Nie oglądam już tego... k***a mogę patrzeć jak kogoś miażdży czy rozgniata, ale tego zwyczajnie nie mogę oglądać. Dlatego nigdy już nie będę się siłował na rękę. Kiedyś robiłem to często... I powiem Wam szczerze, na takie złamania nie ma wpływu siła większego i silniejszego przeciwnika. Kości to jest dziwna struktura i każdy ma inną. Czujesz się mocny i możesz być nie wiem jakim koksem, ale ręka może nie wytrzymać nawet z byle chuchrem. Wszystko jest uzależnione od budowy i genów. Często kupuje w masarni kości dla psów (oczywiście całe). Kiedy je przerąbuje na mniejsze kawałki to każda w środku się różni. Mimo, że kości po wzięciu do ręki są identyczne i mają podobną wagę to w środku różnią się grubością ścianek, połączeń itd. Wiem,że ch*j Was to obchodzi i że to kości świń i bydła, ale u ludzi jest podobnie. Mało tego większy (silniejszy osobnik) jest bardziej narażony na wszelkie zwyrodnienia, mikro urazy itd.

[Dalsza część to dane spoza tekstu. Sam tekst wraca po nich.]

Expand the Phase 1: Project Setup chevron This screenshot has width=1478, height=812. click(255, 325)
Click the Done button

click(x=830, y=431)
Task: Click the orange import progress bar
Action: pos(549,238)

Dobra kończę pie**olić i tylko Was ostrzegam nie siłujcie się na rękę. Żaden to wykładnik siły i męstwa, a w najlepszym razie coś sobie naciągniecie, a w najgorszym ręka pęknie jak ołówek.
@Pantilion
Siłowanie na rekę było miarą siły i męstwa w podstawówce, i tak jak mówisz, teraz jest głupotą.
No co innego jak się bawią w te zawody itp. No to ok. Są przygotowani, trenują i ogólnie.
Niestety zwykły kowalski jak ma już swoje lata to w obecnych czasach przy ch*jowych dietach gdzie kości są słabe to głupota.
Dopóki internetów nie wymyślili nie wiedziałem nawet że tak często to się zdarza. Ile to razy człowiek się łapał po pijaku i wyginał te łapy na wszystkie strony jak poj***ny. Teraz...nie ma k***a opcji Nie nie i jeszcze raz nie. Boli od samego patrzenia, mózg już ma swoją opinię na ten temat i pie**oli.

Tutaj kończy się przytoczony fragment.